In the nanometer technology used for automotive SoCs, most defects on silicon are due to timing issues. Thus, at-speed coverage requirements in automotive designs are stringent. To meet these requirements, engineers expend a lot of effort to get higher at-speed coverage. The principle challenge is to achieve silicon of the desired quality with high yield at the lowest possible cost. In this article we discuss the problems associated with over-testing and under-testing in at-speed testing, which can result in yield issues. We will provide a few suggestions that can help to overcome these problems.

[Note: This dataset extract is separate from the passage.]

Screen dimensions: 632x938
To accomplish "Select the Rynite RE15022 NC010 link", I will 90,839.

The primary objective of at-speed testing is to detect any timing failure that may occur on silicon at its operating frequency. The most important part to be tested is the logic that generates controllable clock pulses having the same frequency as required for functional operation. The preferred way to supply controlled clock pulses is from the tester (ATE) through the input pads, as this will reduce complexity and minimize the additional test logic that needs to be built over the design.
However, this scheme will have frequency limitations because pads generally cannot support very high frequency clocks. So on-chip phase-locked loops (PLLs) and oscillators are used to provide clock pulses. Free running clocks from these sources cannot be used directly, however, because first we have to shift vectors through scan chains at slow frequency (shift frequency), capture at functional frequency, and then flush out data at shift frequency. We need controllable pulses while capturing at functional frequency, which can be achieved by using the chopper logic. A typical clock architecture with at-speed clocking is shown in Figure 1.

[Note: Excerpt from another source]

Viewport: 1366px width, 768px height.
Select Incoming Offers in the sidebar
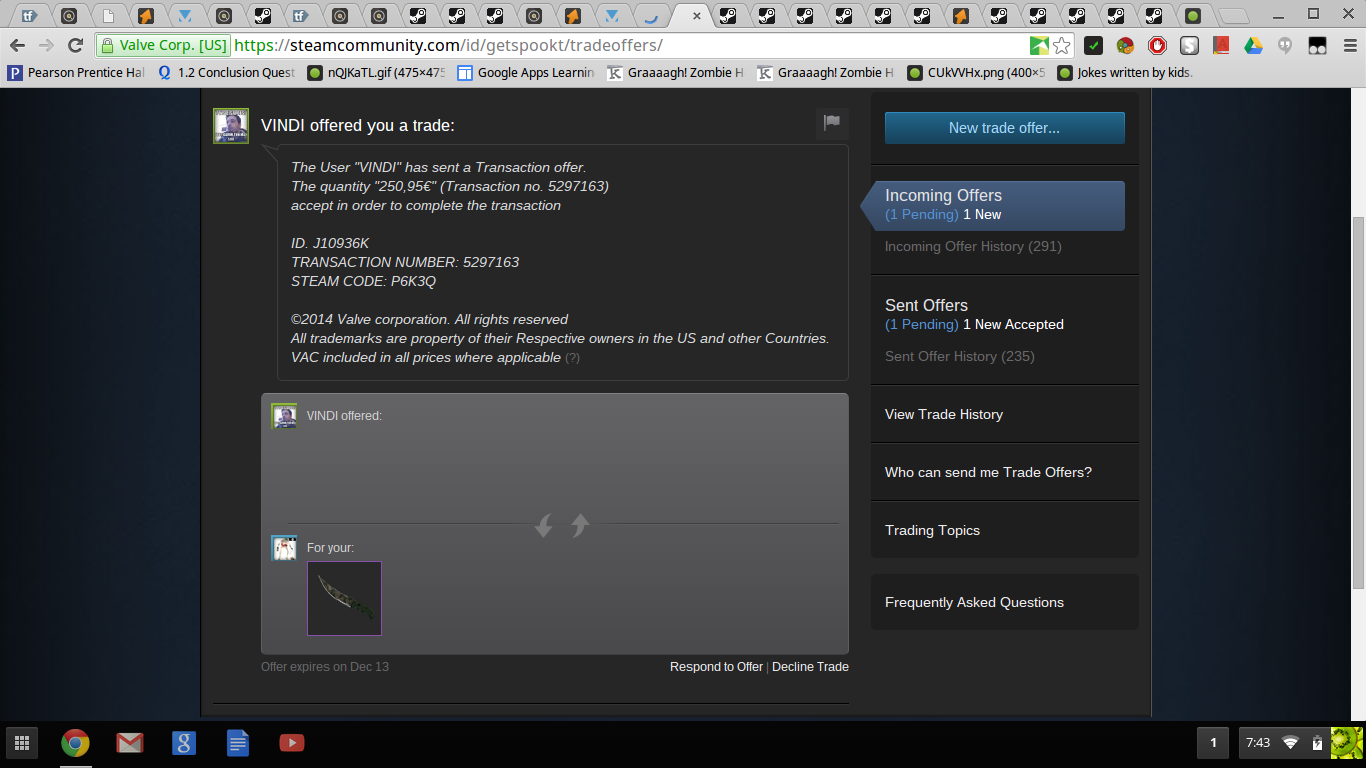point(943,196)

Figure 1: A typical clock architecture with at-speed clocking
For any SoC, STA (Static Timing Analysis) sign-off is integral to validating the timing performance. Timing sign-off ensures that the silicon will operate at the desired functional frequency. The same logic applies to at-speed testing as well. STA signoff must be done for at-speed mode along with the functional modes because the clock path might be different in at-speed mode, and added test control logic needs to be timed as well. The chopper logic is not required in normal functional mode, so we need to meet the timing requirements of the chopper logic as well.
Ideally speaking, closing timing in at-speed mode should not be a problem if the change in clocking is done in the common path, such as at the start of the clock path, so that the change is common for both launching and capturing flops, and hence does not affect setup and hold timing of the design. The test control logic generally works at slow frequency or is static and hence not very difficult to meet timing.
Typical SoC clocking scheme
However, modern Soc designs are not that simple. High performance and low leakage requirements result in the designs having various clock sources within a single SoC, such as PLLs, oscillators, clock dividers, etc. Depending upon the architecture, there can be a number of IO interfaces operating on an external clock running at a few MHz, such as SPI, JTAG, I2C, etc. As a result, different parts of the SoC can operate at different frequencies.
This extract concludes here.